--- Task description ---
State how many lines of the material below contain the string "width", and give only that number.

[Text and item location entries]
_ _ _ _ _
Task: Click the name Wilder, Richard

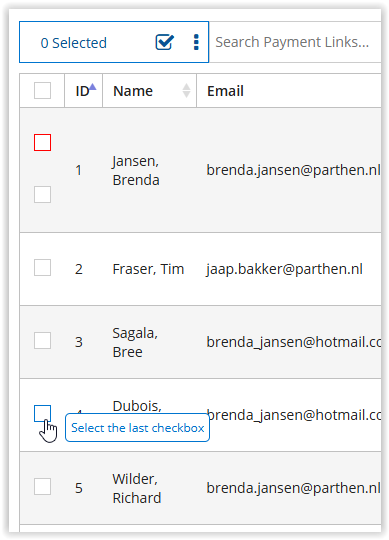Action: 137,488
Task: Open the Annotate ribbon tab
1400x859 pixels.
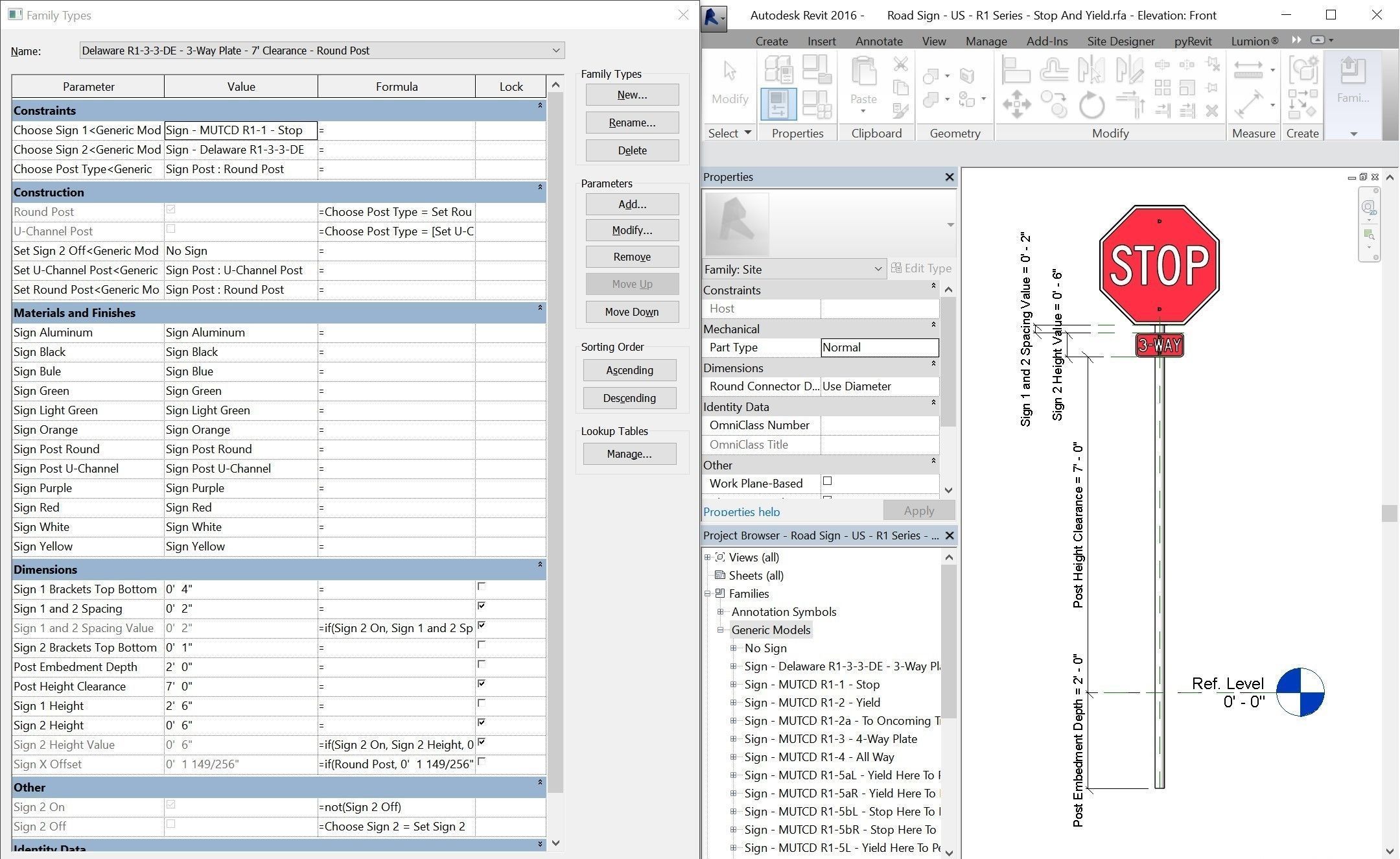Action: [878, 41]
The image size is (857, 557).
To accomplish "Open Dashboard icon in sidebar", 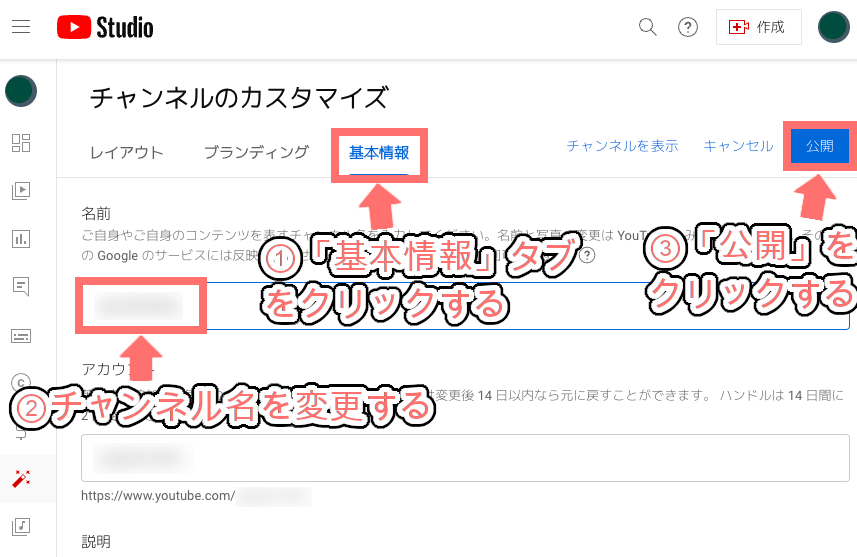I will pos(21,143).
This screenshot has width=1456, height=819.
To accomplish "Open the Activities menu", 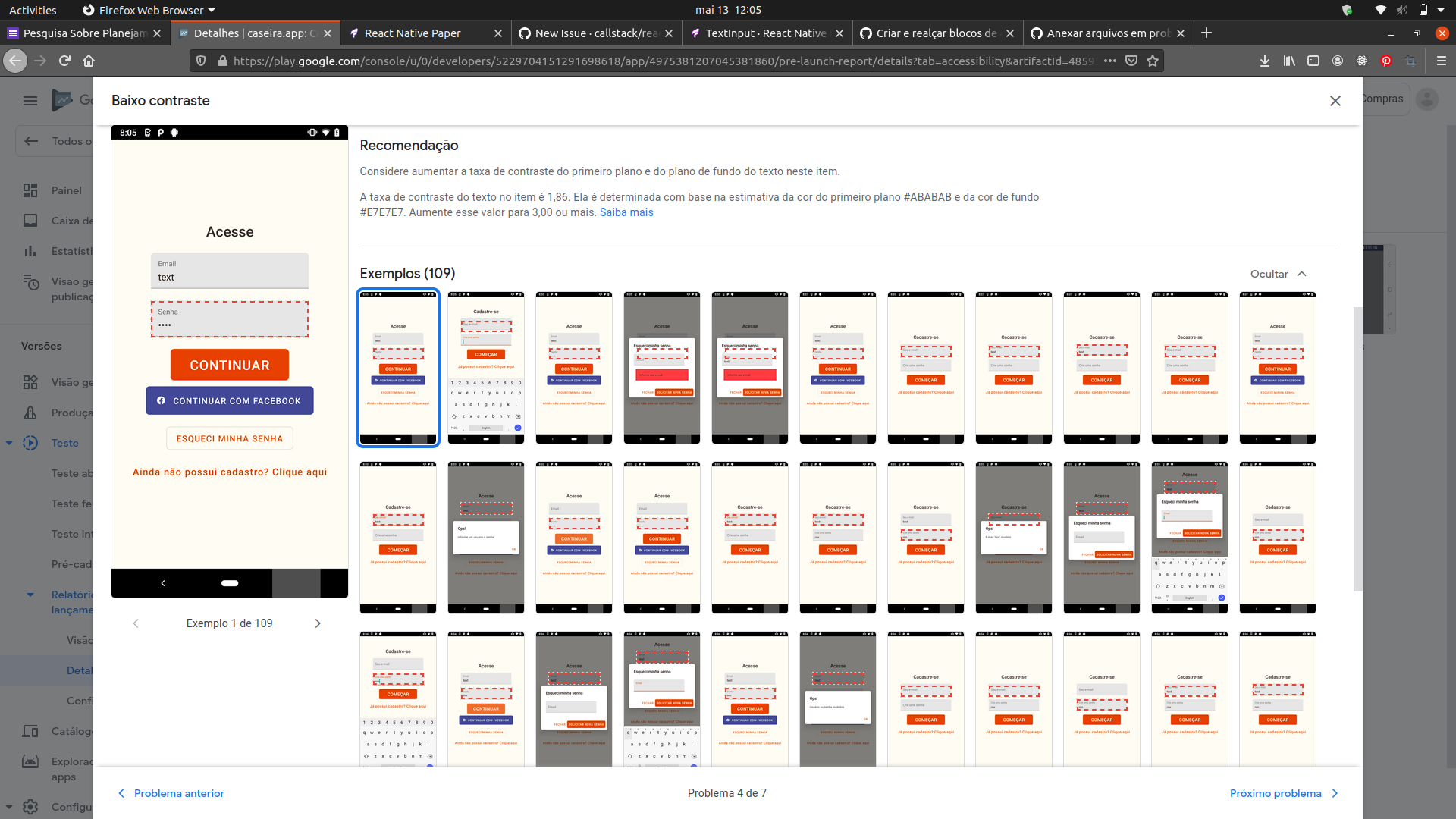I will pyautogui.click(x=33, y=10).
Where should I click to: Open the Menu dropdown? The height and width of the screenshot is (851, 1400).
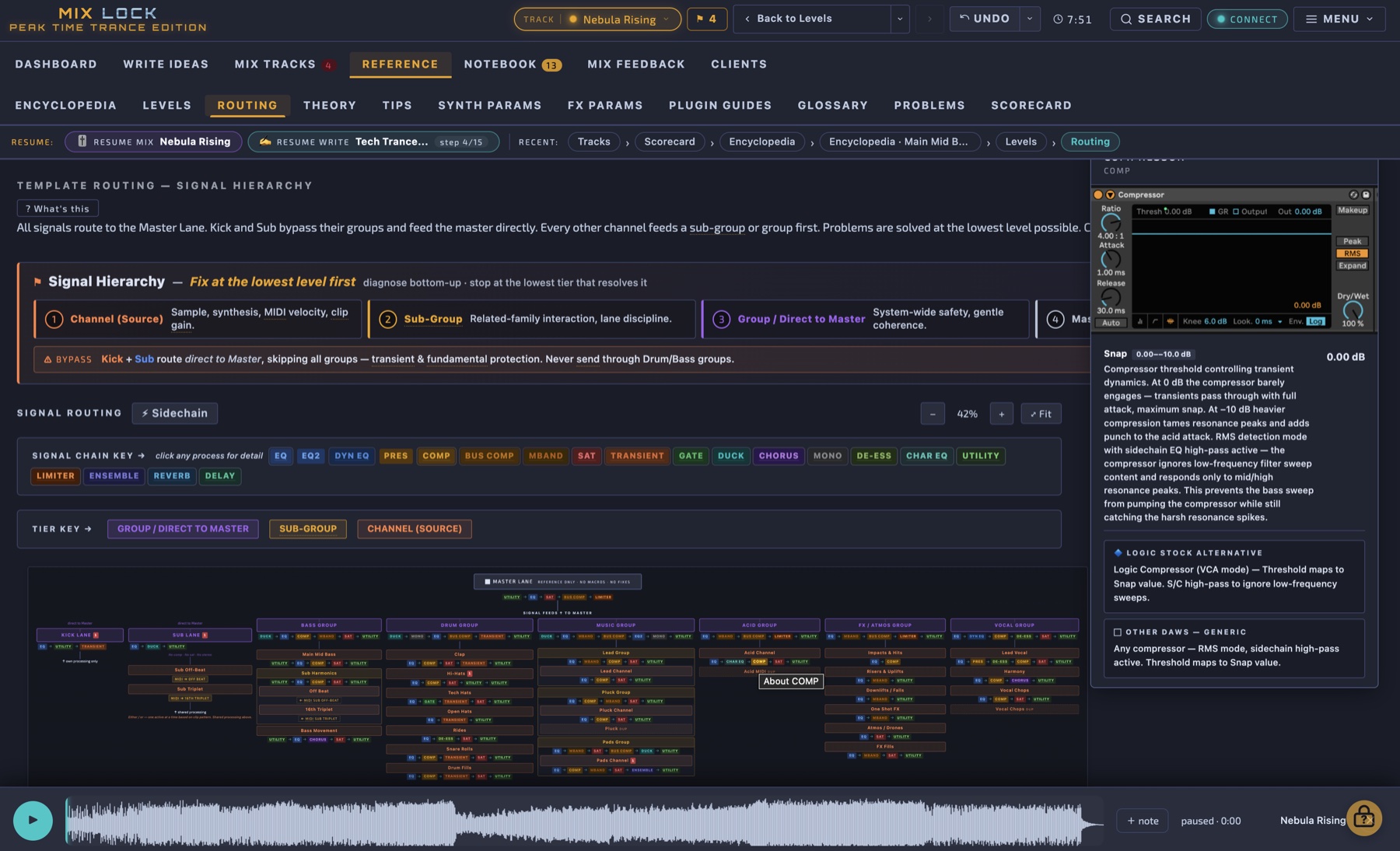[x=1339, y=19]
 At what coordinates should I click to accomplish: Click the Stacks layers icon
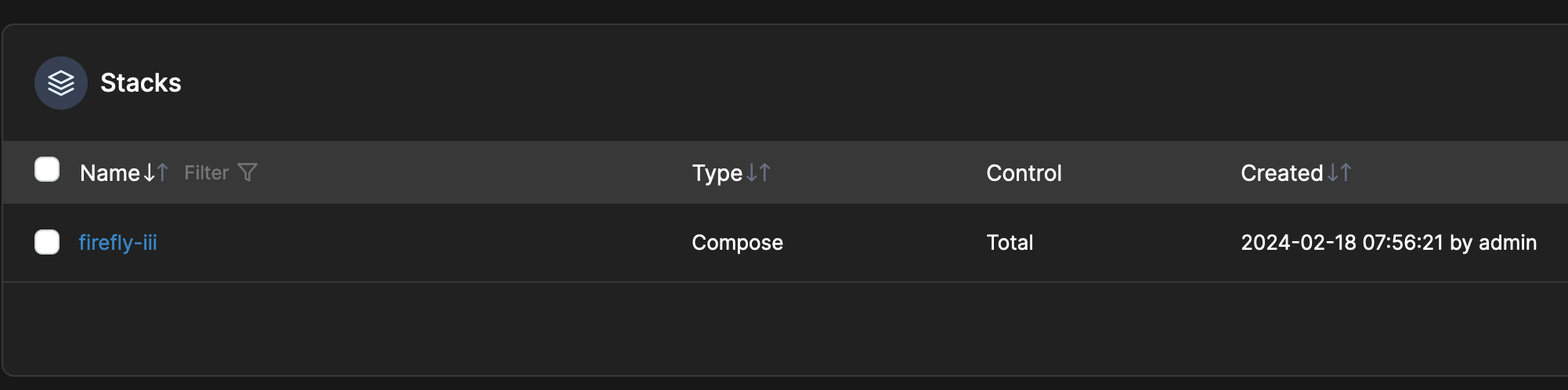[x=61, y=83]
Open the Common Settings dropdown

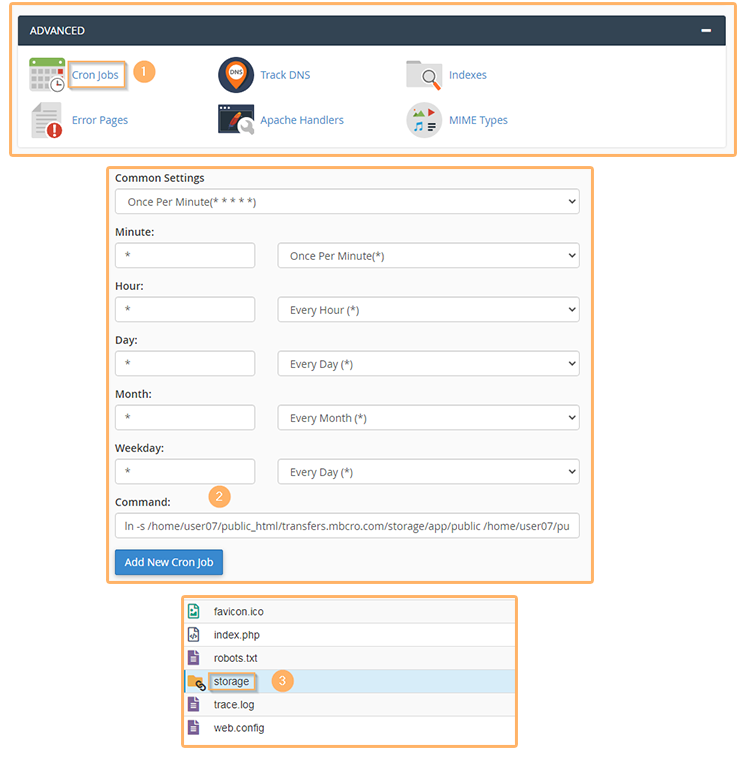[x=347, y=202]
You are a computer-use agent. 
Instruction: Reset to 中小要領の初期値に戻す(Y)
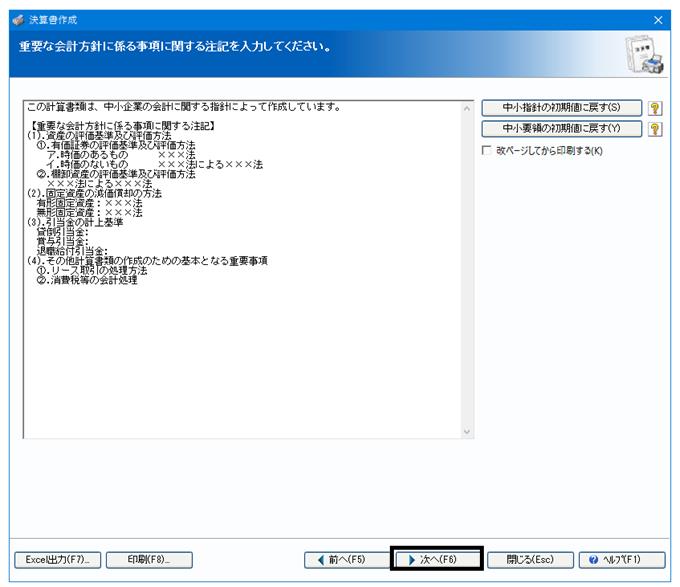pyautogui.click(x=562, y=128)
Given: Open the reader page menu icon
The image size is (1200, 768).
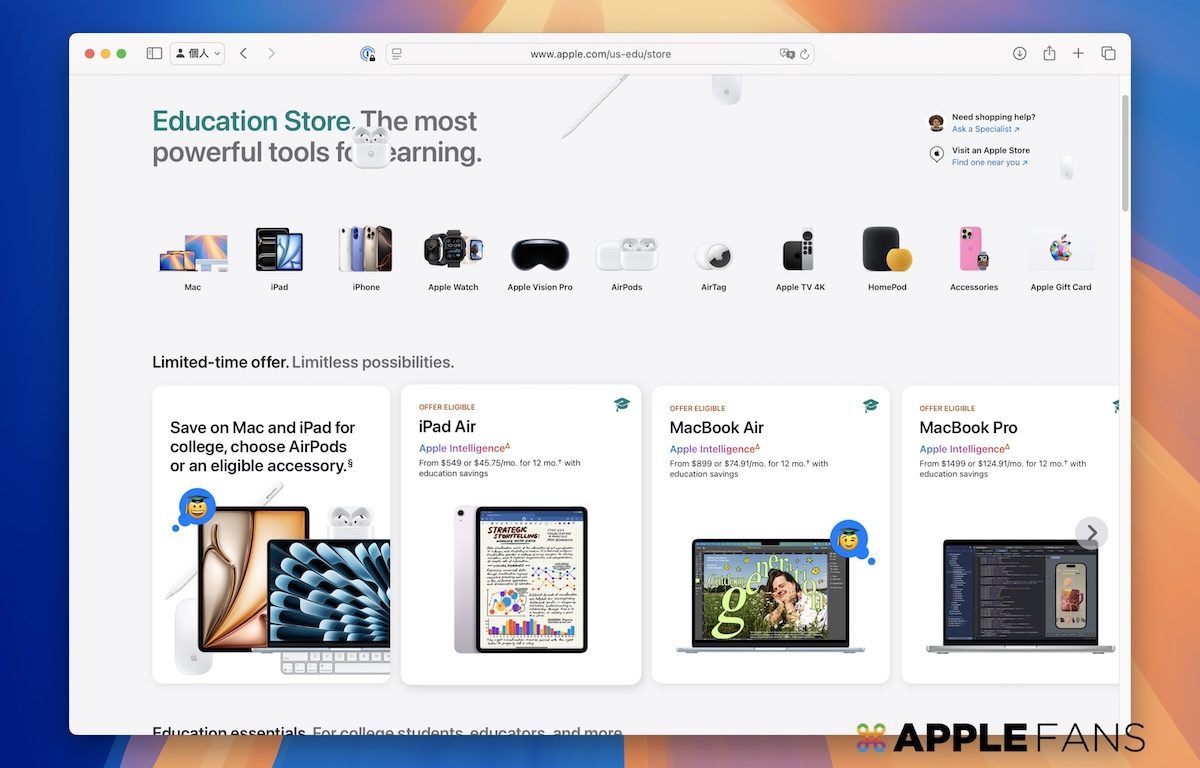Looking at the screenshot, I should (397, 54).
_ _ _ _ _
--- Full answer ---
2